175 mil kilogramos de harina rancia fueron distribuidos Los panificadores, que se beneficiaron de la importación de este producto para elaborar pan de batalla, realizaron ayer la denuncia. Los importadores admitieron la irregularidad. Indagan qué sucedió.
MATERIA PRIMA • Un hombre descarga de un camión bolsas de harina de trigo, para la elaboración de pan de batalla.
3.500 bolsas de harina argentina en mal estado (175.000 kilos) fueron distribuidas a los panificadores de La Paz y El Alto. El programa PL-480, responsable de la importación de este producto, admitió la irregularidad y se comprometió a la sustitución de la mercadería, a partir del lunes, sin costo alguno.
La Federación de Panificadores de La Paz expuso ayer, en rueda de prensa, muestras de la harina en mal estado. “Ésta es la harina, se puede sentir el olor fétido, nuestros asociados han recibido devoluciones del pan elaborado con este producto”, dijo el ejecutivo de los panificadores paceños, Valentín Mendoza.
Los panificadores calculan que las bolsas de harina en mal estado, cada una de 50 kilos, son 4.500, pero el programa PL-480 dijo que son 3.500 unidades (175.000 kilos en total), que corresponden a la partida distribuida entre el 27 y 28 de octubre.
“Todo estaba perfecto, la harina es de muy buena calidad para la elaboración del pan de batalla; sin embargo, después de la cuarta entrega se evidenciaron reclamos; en la quinta (distribución) la harina era incomible, en total mal estado”, agregó.
En julio, el Gobierno aprobó un decreto para importar harina de trigo, ante la escasez del producto y el alza del precio del pan de batalla, y el programa PL-480 se adjudicó la compra, importación y comercialización de la harina de trigo, para venderla en los nueve departamentos.
Juan Carlos Rodríguez, director general del programa PL-480, explicó que a solicitud de este proyecto llegó a La Paz un representante de la molinera Argentina y que junto a él se realizaron visitas a los hornos de panificación de La Paz y El Alto, donde evidenciaron las irregularidades.
“Se ha constatado que la harina no está en condiciones aptas para el consumo y la elaboración del pan”; sin embargo, subrayo que el producto “no está intoxicado” y que todavía se realizan las investigaciones para conocer si el producto llegó así de Argentina o se descompuso en el transporte por efecto del calor.
En todo caso, aseguró que la primera acción es retirar la mercadería en mal estado de todos los hornos y sustituirlos, sin costo alguno, a los panificadores.
Según dijo, el volumen importado hasta la fecha es de 350 mil bolsas, cerca de 17 mil toneladas, de las que se comercializaron 185 mil (poco más de 50 por ciento).
“Las bolsas se han distribuido en todo el país, y 3.500 que corresponden a la partida identificada como en mal estado es algo más del uno por ciento.
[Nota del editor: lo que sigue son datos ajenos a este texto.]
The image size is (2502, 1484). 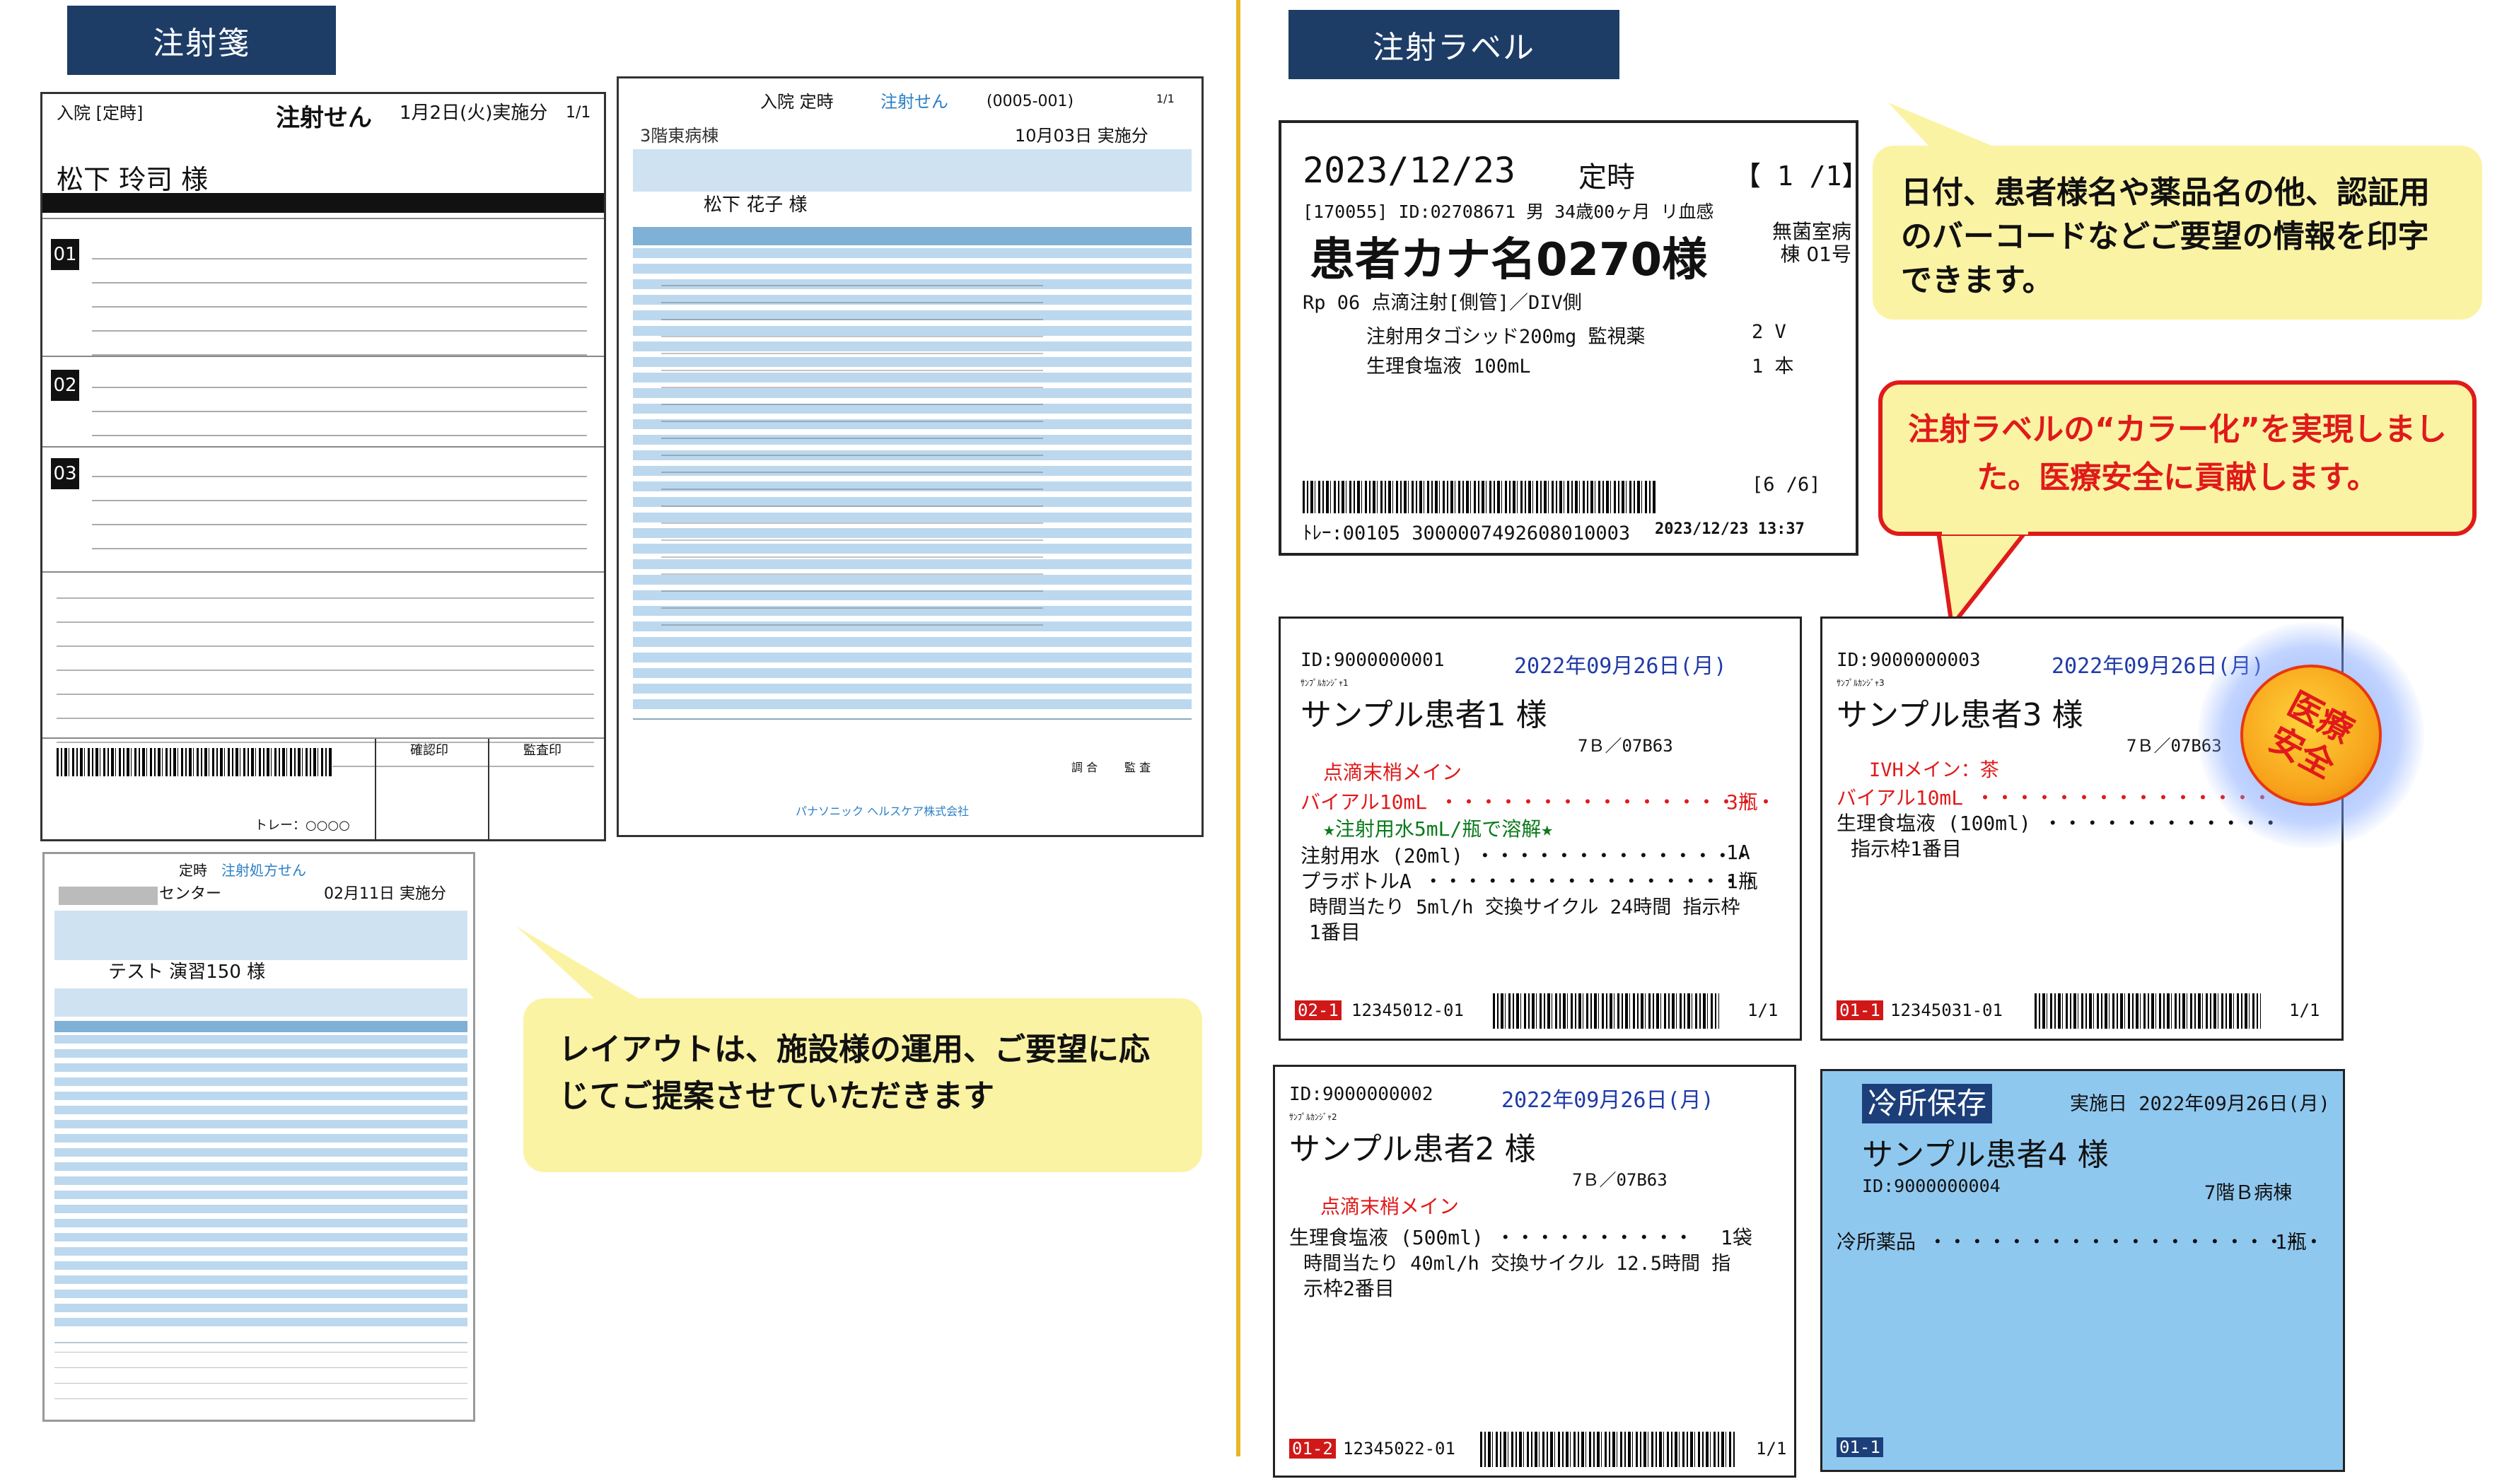 What do you see at coordinates (194, 762) in the screenshot?
I see `rx1-barcode` at bounding box center [194, 762].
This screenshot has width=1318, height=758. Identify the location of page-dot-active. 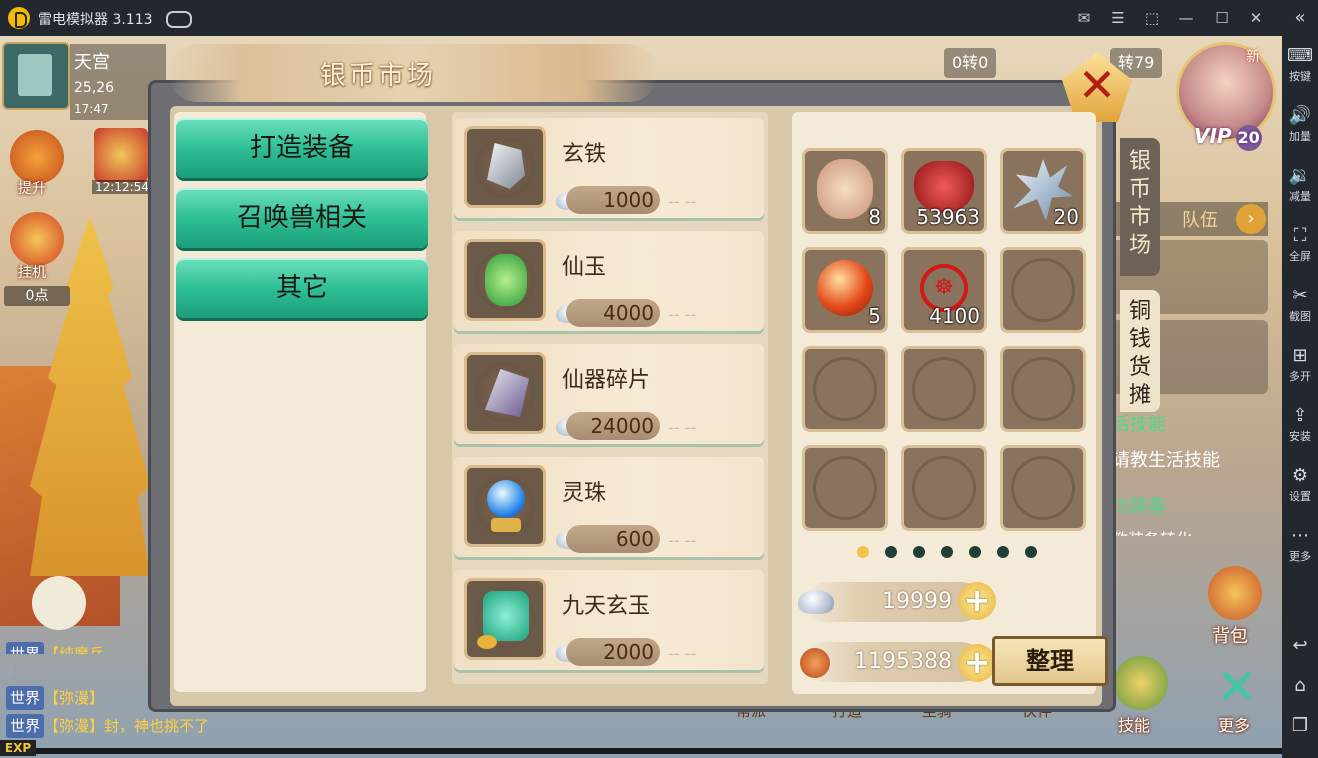
(863, 552).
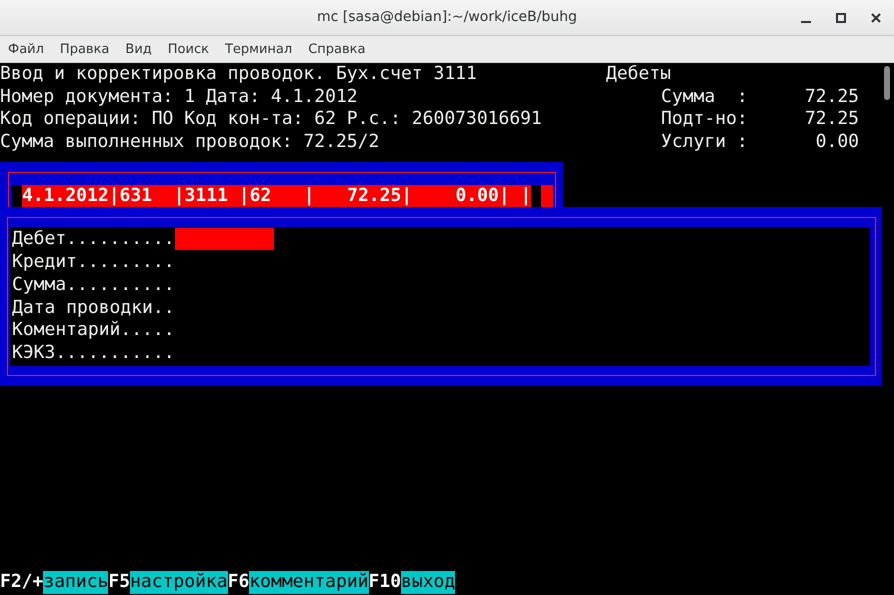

Es una cantidad mínima; sin embargo, para el PL-480 todas tienen que estar en perfecto estado para el consumo”, añadió Rodríguez.
Dandy Mallea, dirigente de los panificadores a nivel nacional, indicó que, si bien la investigación está en curso y ya se llegó a un acuerdo, el problema debe ser esclarecido del todo.
Aseguró que están a la espera de conocer un pronunciamiento del Servicio Nacional de Sanidad Agropecuaria e Inocuidad Alimenticia (Senasag). “Se han enviado notas, ellos tienen que saber cuál es el camino que ha seguido la importación de la harina. El Senasag está comprometido y tiene que saber qué ha pasado”, dijo.
Para completar el programa, falta la compra de unas 30 mil bolsas más, que se las adquirirá en aproximadamente seis meses.
NECESIDAD DE IMPORTAR
Decreto supremo • El Gobierno central aprobó el Decreto Supremo 29195 el 8 de julio, que dispone que la Secretaría Ejecutiva PL-480 se hará cargo de la importación de harina con recursos de fideicomiso.
El Gobierno • Gonzalo Sosa, director de la Gran Empresa, dependiente del Viceministerio de la Mediana Producción, afirmó que el tema tiene que ser investigado, porque el PL-480 se adjudicó la licitación.